Randy Winn looks lost at the plate, even though he did end up with two hits, including a double. He's swinging at bad pitches and looking at good ones. Richie Sexson doesn't look much better, though he also had a similar night. Everybody's going to get some hits in a game where your team swats 14 of them, unless, of course, your name is Pat Borders.

I was really excited to see Snelling up to pinch-hit for Borders in the 8th. Then Buddy Bell made a pitching change, and Snelling got immediately replaced by Scott Spiezio, never taking a pitch. Maybe next time, Chris.

One great thing about baseball is that anything, no matter how unlikely, can happen. I grumbled at the game's start that Hargrove, for some stupid reason, is trying to keep Willie Bloomquist in the starting lineup at all costs. "He can't hit," I said. Well, Willie went 3-3 with a double and a walk. He still may be a 25th-man quality player over the long haul, but he did his part yesterday.

In fact, the difference in this game was mostly in the timing of each team's hitting. The M's finished with more total bases + walks, but KC made the most of their baserunners. They scored four runs in the second with two outs--both strikeouts, no less--with the bottom of the order. If J.J. Putz gets his groundball out first when he enters in the 6th, the run doesn't score (Putz gave up two consecutive flyballs that allowed Shane Costa to move from second to third, then score).

Oh, and I caught a Randy Winn foul ball in the eighth.

Monday, July 04, 2005

Independence Day Game Notes

I went to the game today, though with nosebleed seats (I was with friends and didn't bother to move down to good seats, which is always possible at Kauffman), I don't know how much more I'll be able to tell than someone who saw the game on TV.

Ibanez' homerun was a line drive that just kept going--the collective groan by Royals fans happened not on contact, but only after it just cleared the fence. Mike Morse took a walk, on a 3-1 count, no less. Nice to see Ichiro getting legit hits, as he went 3-for-5. This is the way an offense is supposed to work. Now if only every other team was as hapless as the Royals...
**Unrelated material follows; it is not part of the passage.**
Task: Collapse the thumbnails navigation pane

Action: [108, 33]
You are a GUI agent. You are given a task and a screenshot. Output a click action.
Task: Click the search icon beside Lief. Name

Beltre had some great plays on D, including an over-the-shoulder catch on a pop foul. Willie Bloomquist seems to have a pretty decent arm, actually, for a centerfielder, though he did slighly misjudge what became a Dejesus double--if he hadn't started in first, he could have caught the ball. To be fair, it was hit right at him, which is hard to judge. Franklin worked quickly and did his job, though he never looked dominating. I was surprised when my friend pointed out at the top of the fifth that he hadn't allowed a hit.

Much of this win goes to an absolutely pathetic Royals offense, and a lot of the rest of the credit goes to pathetic Royal pitching. You think the M's are strugling? Mercy. From local post-game radio: new Royals manager Buddy Bell's prescription for the slumping offense is to "be more agressive" because that will "improve their plate discipline." "Maybe that sounds bass-ackwards," he said, but he stuck to that theory. Seriously. Hey, if I had to pick between Bell and Bob Melvin, I'd have made the same choice the M's did.

The fireworks afterwords were great, and we could see smaller stuff going on beyond the outfield all game long. It was not a particularly exciting game, mind you, but the K is a beautiful stadium, the weather was great, and the M's won.